Japan has long been part of Couche-Tard’s global ambitions. If Couche-Tard’s takeover is successful, it would not only be the largest acquisition of a Japanese company by a foreigner, but would also create one of the largest retail groups in the world.

After Couche-Tard’s preliminary takeover offer became known, Seven & i announced that it had set up an independent special committee to examine the offer. Analysts point to significant obstacles that would make a takeover of Seven & i unlikely.

Due to the influence of the holding company, the takeover is subject to more intensive scrutiny by the Japanese government.

There are also big differences in the way Couche-Tard and Seven & i operate convenience stores. The Asian konbini operators are known for their rapid development of new products – for example, themed items that are only available during the short cherry blossom season.

Japanese konbini operators are known for their rapid development of new products — such as themed items available only during the short cherry blossom season. A typical convenience store in Japan offers about 3,000 products, 70 percent of which are replaced annually, says analyst Watanabe.

A large part of Seven & i’s operating profit comes from its sales in Japanese convenience stores and Couche-Tard must come up with a convincing proposal showing how this core business can be improved, he said.
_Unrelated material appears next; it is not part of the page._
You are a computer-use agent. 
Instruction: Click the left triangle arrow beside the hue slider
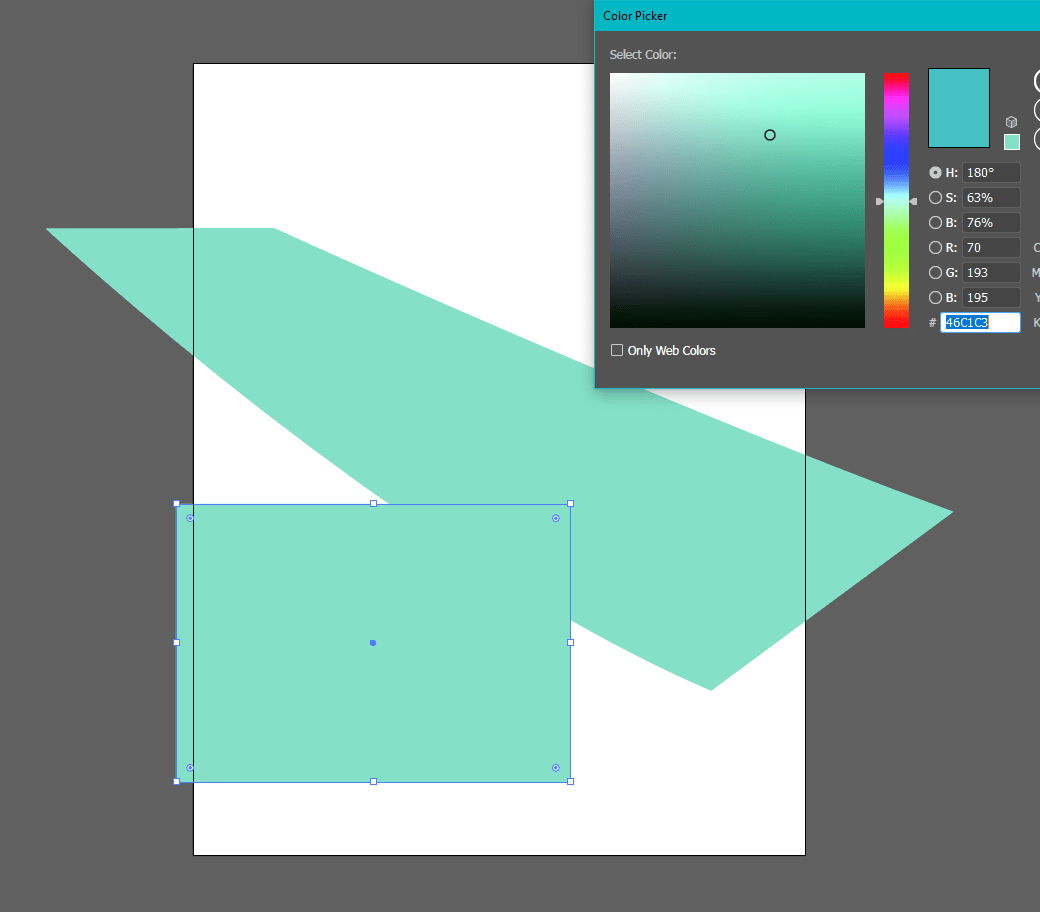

Watanabe once spent two weeks driving across the United States looking at convenience stores – and was not impressed. A takeover bid for 7-Eleven would be challenging because Japanese convenience stores are “totally different and unique,” he said.

The first 7-Eleven store in Japan opened in 1974 in a quiet bayside neighborhood in eastern Tokyo. On Friday mornings, the store was bustling with office workers, students, and parents with small children.

Sakura Kobayashi, 23, who works in the neighborhood, stopped by to buy a salad and an onigiri rice ball – a specialty of Japanese convenience stores. The food at 7-Eleven tasted “familiar” to her and her coworkers, she said.

Outside a 7-Eleven in central Tokyo, Yuta Matsumura, a 26-year-old office worker, ate a cream-filled pancake he had just purchased. He said he usually goes to a 7-Eleven at least three times a week, sometimes to buy lunch dishes such as beef rice bowls.

But it’s actually the sweets that attract Mr. Matsumura. “They’re not too sweet, the way we Japanese like it,” he says. “The desserts at 7-Eleven are the best.”